The unemployment rate fell by 1.8 percentage points to 8.4% as the economy added 1.4 million jobs in August, the Bureau of Labor Statistics reported Friday.
It was the fourth straight month that the economy added jobs and the unemployment rate fell despite the lingering COVID-19 pandemic, again upsetting experts’ predictions as the economy continued to show positive signs of strong recovery.
The August unemployment rate of 8.4% reflects a drop of 6.3 percentage points from a high of 14.7% in April and a whopping 10.6 million new and regained jobs over the four months.
>>> What’s the best way for America to reopen and return to business? The National Coronavirus Recovery Commission, a project of The Heritage Foundation, assembled America’s top thinkers to figure that out. So far, it has made more than 260 recommendations. Learn more here.
The number of Americans who were temporarily laid off fell by 3.1 million, marking a 33% decline from July. Moreover, August saw a drop of 7.1 million, or 23%, in the number of those whose work status was affected because their employer had closed or lost business due to the pandemic.
The labor force participation rate saw a healthy increase, from 61.4% in July to 61.7%, as almost 1 million workers joined the labor force in August. This shows that not only are more of the unemployed going back to work, but some who stopped looking for jobs are beginning to seek and find new work opportunities.
However, the number of permanent job losses increased by 534,000 to 3.4 million; this measure has risen by 2.1 million since February.
Given the big changes that the new coronavirus has brought to the employment situation in the U.S., the Bureau of Labor Statistics conducted a supplemental survey to illustrate showing some of the changes we have seen.
For instance, in August, 24.3% of those employed teleworked, down slightly from 26.4% in July.
In addition, 24.2 million Americans reported that they experienced fewer hours or were unable to work in August because their employer had closed or lost business because of to the pandemic. Although still high, this marks a 23% decline from 31.3 million affected workers in July.
The data also show that about 5.2 million who weren’t in the labor force in August were prevented from looking for work by the pandemic, down from 6.5 million in July.
Here are the biggest changes by employment sector:
Government: +344,000 jobs (gains in federal government employment—+251,000—reflect the hiring of 238,000 temporary 2020 census workers)
Retail trade: +249,000 jobs
Professional and business services: +197,000 jobs
Leisure and hospitality: +174,000 jobs
Education and health services: +147,000 jobs
Transportation and warehousing: +78,000 jobs
Financial activities: +36,000 jobs
Manufacturing: +29,000 jobs
Although this jobs report has many encouraging aspects, and it’s becoming clear that recovery is well underway, my Heritage Foundation colleague, Rachel Greszler, reminds us that states and local governments must take responsibility for safely reopening.
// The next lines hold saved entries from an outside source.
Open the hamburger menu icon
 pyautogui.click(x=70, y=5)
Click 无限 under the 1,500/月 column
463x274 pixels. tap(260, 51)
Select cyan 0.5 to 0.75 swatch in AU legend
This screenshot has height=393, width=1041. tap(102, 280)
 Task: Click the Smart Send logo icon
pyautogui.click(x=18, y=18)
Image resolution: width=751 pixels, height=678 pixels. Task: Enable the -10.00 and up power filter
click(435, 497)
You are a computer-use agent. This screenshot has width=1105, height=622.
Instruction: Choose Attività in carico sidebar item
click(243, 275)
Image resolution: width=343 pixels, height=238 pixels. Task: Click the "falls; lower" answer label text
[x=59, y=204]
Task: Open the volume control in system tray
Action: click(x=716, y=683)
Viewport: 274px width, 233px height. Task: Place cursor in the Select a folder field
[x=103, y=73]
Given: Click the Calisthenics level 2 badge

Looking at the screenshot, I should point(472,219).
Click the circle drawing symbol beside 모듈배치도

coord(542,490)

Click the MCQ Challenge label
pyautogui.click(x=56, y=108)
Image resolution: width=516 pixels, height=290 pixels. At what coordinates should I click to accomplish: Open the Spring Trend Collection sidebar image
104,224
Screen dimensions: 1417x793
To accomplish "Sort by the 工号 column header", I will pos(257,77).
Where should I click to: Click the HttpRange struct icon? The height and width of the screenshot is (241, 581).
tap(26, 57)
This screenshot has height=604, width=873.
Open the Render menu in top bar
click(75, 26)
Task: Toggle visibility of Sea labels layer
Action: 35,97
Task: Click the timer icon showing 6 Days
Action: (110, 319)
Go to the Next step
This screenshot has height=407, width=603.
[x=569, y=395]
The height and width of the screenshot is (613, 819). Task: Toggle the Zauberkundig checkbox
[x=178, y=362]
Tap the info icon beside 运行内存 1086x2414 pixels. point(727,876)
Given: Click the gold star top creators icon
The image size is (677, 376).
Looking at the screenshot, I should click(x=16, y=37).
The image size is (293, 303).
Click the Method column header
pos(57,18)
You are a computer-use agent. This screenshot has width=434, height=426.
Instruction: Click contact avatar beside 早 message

Greszler says that unemployment is declining, but some counties and states are faring much better than others. In July (when the national unemployment rate was 10.2%), the unemployment rate in seven states exceeded 13%, and the rate in nine states was below 7%.
Several factors contributed to these numbers, but the overall trend shows that states with lower unemployment have been those that were quicker to reopen during the pandemic.
It’s common sense that if you keep business closed, people can’t work. If schools are closed, parents have a much harder time going back to work. If unemployment benefits pay more than paychecks, people will have less motivation to return to work.
To continue this strong recovery and prevent temporary job losses from becoming permanent losses, it is incumbent on the government not to stand in the way of employers, workers, parents, and children.
We continue to see that a strong recovery from COVID-19 is possible. Federal lawmakers should resist the temptation to put taxpayers on the hook for ineffective stimulus spending. State and local governments should focus on allowing individuals, businesses, and schools to safely resume activities while not restricting income opportunities for workers.